The computer as artistic collaborator. Shows at IBM Gallery feature computer art and John Sloan works
| New York
A CIRCUS-LIKE extravaganza of visual and aural effects awaits the viewer at the IBM Gallery of Science and Art here. Everything from a water sculpture that responds to both programmed music and hand-clapping, to a drawing machine that creates images of plants and people, can be seen and experimented with in ``Computers and Art,'' a truly fascinating exhibition devoted to the computer and its importance in the making of art today. There are 141 works in all, including several collaborative pieces, by more than 150 painters, sculptors, architects, and video artists, all of whom have utilized computers at some point in the creative process. These works represent almost every stylistic approach, from traditional oil paintings to ``high-tech'' video and 3-D ``synthetic'' images, and include examples by, among others, Andy Warhol, Philip Pearlstein, Robert Rauschenberg, Larry Rivers, and Kenneth Noland.
``Computers and Art'' was curated by Cynthia Goodman and organized by the Everson Museum of Art in Syracuse, N.Y. Ms. Goodman was also responsible for the informative and profusely illustrated exhibition catalog, ``Digital Visions: Computers and Art,'' which was jointly published by the Everson Museum and Harry N. Abrams Inc.
Of special interest are 12 computer-controlled exhibits, 11 of which were designed specifically for the IBM Gallery. Among them are:
A laser projection installation by Paul Earls and Arkay Technologies Inc. that creates laser drawings that change shape and color in response to electronic music composed by Earls.
``Videoplace,'' a computer-controlled environment that detects the movement of an approaching person, analyzes that movement, and responds immediately with sound and a video image of the person. Among its numerous variations is one in which a small green outlined figure called ``Critter'' playfully eludes the viewer's attempts to catch it.
A video camera that records a visitor's face, which is then digitized and visualized on a computer screen. The participant can then use the computer to change the size, color, and position of his or her facial features and create a thermal print to take home.
``Living Fountain,'' which consists of three waterworks of varying shapes and heights, and whose fountain runs in two modes. For five minutes it responds to programmed music, and then for 10 minutes it responds to external sound stimuli such as whistling and hand-clapping. This permits visitors to intervene and change the pattern of the cycle.

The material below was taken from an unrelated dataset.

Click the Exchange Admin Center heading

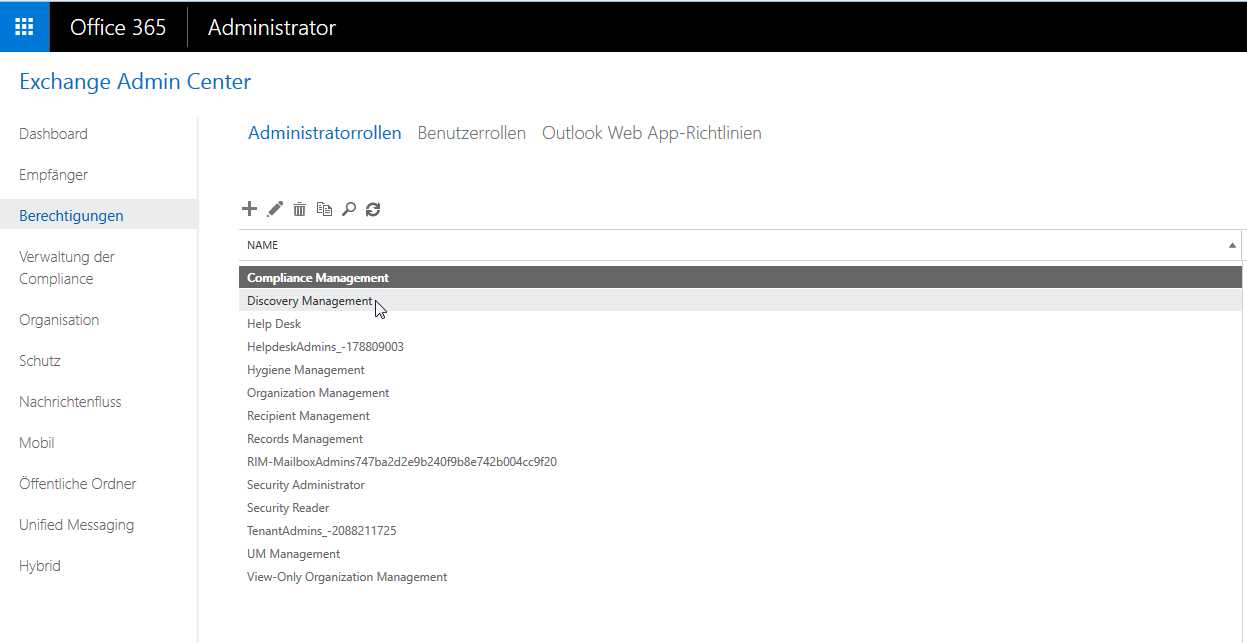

Also on view are large, painting-like compositions either generated or modified by computers; stunning simulated mountain landscapes; computerized architectural designs; early examples of figure studies, abstractions, and portraits produced by computers in the 1960s; and almost any other kind of computer-generated image one can imagine.
After its closing at the IBM Gallery, 590 Madison Avenue, on June 18, this delightful, challenging, and informative exhibition travels to the Center for the Fine Arts in Miami.
Another exhibit, ``John Sloan: Spectator of Life,'' also at the IBM Gallery, would seem an odd choice for a companion show to a computer-art exhibition. After all, Sloan lived and worked during the first half of the century and limited himself exclusively to traditional drawing, printmaking, and painting methods. And furthermore, although he lived through one of art's most revolutionary periods, and was impressed by the Post-Impressionist and Cubist paintings he saw in the 1913 Armory Show, his own work was never seriously affected by modernist theory or example.
Nevertheless, it's an excellent exhibition that includes the largest number of Sloan's pictures to be shown in 36 years. It's also the first to examine in depth the relationships between his genre paintings, prints, and illustrations. It was organized by the Delaware Art Museum in Wilmington, and co-curated by Rowland Elzea and Elizabeth Hawkes.
Every significant aspect of Sloan's career is covered, beginning with his early illustrations, including some he did for the liberal magazine The Masses, and ending with several of his later, tightly composed figure and urban landscape paintings. Along the way the viewer is treated to many of his brilliant etchings, a large number of his most famous paintings executed while a member of the Ashcan School, and several oil studies.
This important exhibition of a major early 20th-century American artist has only one flaw: its lighting is much too dark, and puts altogether too much pressure on Sloan's paintings to compete successfully with the well-lighted and much more flamboyant computer works nearby.
After closing here June 18, the show travels to the Delaware Art Museum (July 15-Sept. 4); the Columbus Museum of Art (Sept. 17-Nov. 6); and the Amon Carter Museum, Fort Worth (Nov. 19-Jan. 1, 1989).